DETROIT (Reuters) - More than 80 percent of Americans who intend to buy a new car would abandon their plans if the automaker behind the brand filed for bankruptcy, according to a study released on Wednesday.
The study of 6,000 people who intend to buy new vehicles by auto market research firm CNW Research found the sales losses from bankruptcy would be highest for the U.S. automakers.
The blow would be hardest on privately held Chrysler LLC, with about 91 percent of those who intend to buy a new car within six months abandoning the automaker’s brands for rivals, CNW said.
Similarly, about 80 percent of car shoppers said they would drop plans to buy a vehicle from General Motors Corp or Ford Motor Co in the event of a bankruptcy.
The survey comes at a time when the cash position of all three U.S. automakers has come under scrutiny because of continued sales losses in the U.S. market and a shift away from the trucks and SUVs where they have dominated.
GM announced on Wednesday a sweeping plan to cut $10 billion in costs over through 2009 and to sell up to $4 billion in assets in order to shore up its liquidity.
Before the announcement, GM Chief Executive Rick Wagoner said speculation that the automaker could file for bankruptcy was both “inaccurate” and a concern for the automaker’s dealers.
Chrysler, now controlled by Cerberus Capital Management, sent a letter to its dealers earlier this month saying that reports of its financial distress were unfounded.

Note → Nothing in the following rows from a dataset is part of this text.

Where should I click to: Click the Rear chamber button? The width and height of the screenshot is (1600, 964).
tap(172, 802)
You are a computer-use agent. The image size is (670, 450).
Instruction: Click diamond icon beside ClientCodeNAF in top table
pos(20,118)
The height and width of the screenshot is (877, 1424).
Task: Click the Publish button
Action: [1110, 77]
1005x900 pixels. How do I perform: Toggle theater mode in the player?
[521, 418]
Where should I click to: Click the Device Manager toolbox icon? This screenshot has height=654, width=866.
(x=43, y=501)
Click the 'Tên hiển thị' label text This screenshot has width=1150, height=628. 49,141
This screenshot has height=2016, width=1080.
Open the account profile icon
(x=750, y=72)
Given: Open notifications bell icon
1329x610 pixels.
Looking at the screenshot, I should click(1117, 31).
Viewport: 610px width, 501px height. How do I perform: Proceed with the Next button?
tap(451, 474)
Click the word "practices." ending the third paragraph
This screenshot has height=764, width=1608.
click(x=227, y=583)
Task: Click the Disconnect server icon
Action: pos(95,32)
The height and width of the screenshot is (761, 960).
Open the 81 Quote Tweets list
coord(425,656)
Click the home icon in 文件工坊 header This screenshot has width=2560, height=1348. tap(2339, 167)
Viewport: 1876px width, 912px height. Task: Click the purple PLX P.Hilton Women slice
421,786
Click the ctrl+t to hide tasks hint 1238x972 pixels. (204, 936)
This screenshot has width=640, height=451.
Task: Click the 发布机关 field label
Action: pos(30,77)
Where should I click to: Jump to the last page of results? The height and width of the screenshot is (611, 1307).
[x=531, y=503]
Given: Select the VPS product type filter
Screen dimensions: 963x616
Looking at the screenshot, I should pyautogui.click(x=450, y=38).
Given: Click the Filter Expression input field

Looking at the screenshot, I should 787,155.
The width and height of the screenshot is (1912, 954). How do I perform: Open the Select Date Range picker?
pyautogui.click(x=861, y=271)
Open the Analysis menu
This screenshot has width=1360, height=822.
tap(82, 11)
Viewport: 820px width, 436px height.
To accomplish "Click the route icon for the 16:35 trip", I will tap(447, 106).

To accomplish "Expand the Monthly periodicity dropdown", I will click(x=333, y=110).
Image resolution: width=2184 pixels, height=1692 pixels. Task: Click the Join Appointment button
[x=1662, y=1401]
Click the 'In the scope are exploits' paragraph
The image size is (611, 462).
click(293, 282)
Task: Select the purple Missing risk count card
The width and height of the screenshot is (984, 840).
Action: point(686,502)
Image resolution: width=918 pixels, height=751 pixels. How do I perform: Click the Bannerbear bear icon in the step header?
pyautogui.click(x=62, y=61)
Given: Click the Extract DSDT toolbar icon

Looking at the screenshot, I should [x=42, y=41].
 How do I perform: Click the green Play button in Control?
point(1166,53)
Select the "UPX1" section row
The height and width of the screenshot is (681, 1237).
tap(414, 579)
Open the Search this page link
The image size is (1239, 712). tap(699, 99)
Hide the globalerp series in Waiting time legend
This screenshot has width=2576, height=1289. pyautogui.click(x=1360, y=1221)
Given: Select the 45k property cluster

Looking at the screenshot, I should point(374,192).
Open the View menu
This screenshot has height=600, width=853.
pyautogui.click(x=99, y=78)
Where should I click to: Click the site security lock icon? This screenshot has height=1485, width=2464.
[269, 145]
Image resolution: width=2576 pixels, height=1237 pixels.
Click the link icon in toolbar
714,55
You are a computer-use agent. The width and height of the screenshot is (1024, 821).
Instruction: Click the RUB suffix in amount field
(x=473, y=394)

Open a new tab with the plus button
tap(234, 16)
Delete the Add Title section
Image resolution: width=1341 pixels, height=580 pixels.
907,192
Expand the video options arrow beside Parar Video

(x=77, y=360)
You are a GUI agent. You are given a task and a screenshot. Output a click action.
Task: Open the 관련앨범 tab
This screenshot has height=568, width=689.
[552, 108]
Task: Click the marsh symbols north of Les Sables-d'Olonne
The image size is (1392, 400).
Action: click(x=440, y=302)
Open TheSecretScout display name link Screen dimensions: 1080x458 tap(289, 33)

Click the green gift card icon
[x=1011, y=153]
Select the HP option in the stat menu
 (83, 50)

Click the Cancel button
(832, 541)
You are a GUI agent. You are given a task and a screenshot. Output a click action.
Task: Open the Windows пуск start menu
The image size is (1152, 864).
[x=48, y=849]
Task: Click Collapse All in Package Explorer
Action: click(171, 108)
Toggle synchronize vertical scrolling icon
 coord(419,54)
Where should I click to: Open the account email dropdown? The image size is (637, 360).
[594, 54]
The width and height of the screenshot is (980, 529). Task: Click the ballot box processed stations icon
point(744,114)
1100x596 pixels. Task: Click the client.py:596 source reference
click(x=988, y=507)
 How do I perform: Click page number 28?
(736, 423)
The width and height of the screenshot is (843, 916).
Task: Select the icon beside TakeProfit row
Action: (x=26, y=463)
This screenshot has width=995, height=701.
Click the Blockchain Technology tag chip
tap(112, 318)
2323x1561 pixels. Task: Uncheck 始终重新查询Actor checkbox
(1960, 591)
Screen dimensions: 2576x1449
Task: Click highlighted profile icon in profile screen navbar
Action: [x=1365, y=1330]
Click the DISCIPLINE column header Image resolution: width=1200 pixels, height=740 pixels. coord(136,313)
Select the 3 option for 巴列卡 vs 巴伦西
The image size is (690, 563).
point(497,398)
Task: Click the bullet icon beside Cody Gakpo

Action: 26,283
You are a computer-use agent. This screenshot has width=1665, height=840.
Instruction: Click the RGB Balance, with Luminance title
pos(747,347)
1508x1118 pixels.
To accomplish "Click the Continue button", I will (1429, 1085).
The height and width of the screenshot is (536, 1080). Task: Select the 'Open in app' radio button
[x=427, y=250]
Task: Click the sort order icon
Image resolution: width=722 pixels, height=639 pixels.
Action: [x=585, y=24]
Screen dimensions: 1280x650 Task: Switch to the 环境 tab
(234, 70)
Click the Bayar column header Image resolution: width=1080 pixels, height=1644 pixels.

One of the major uncertainties for the distressed industry has been how consumers would react to a bankruptcy filing.
CNW Research said its survey suggested that any bankruptcy filing by one of the major automakers would be a “disaster” for brand loyalty.
“Admitting defeat, as bankruptcy would do in the minds of consumers, sends shoppers other places,” the research firm said in its report. “There is no loyalty to the brand.”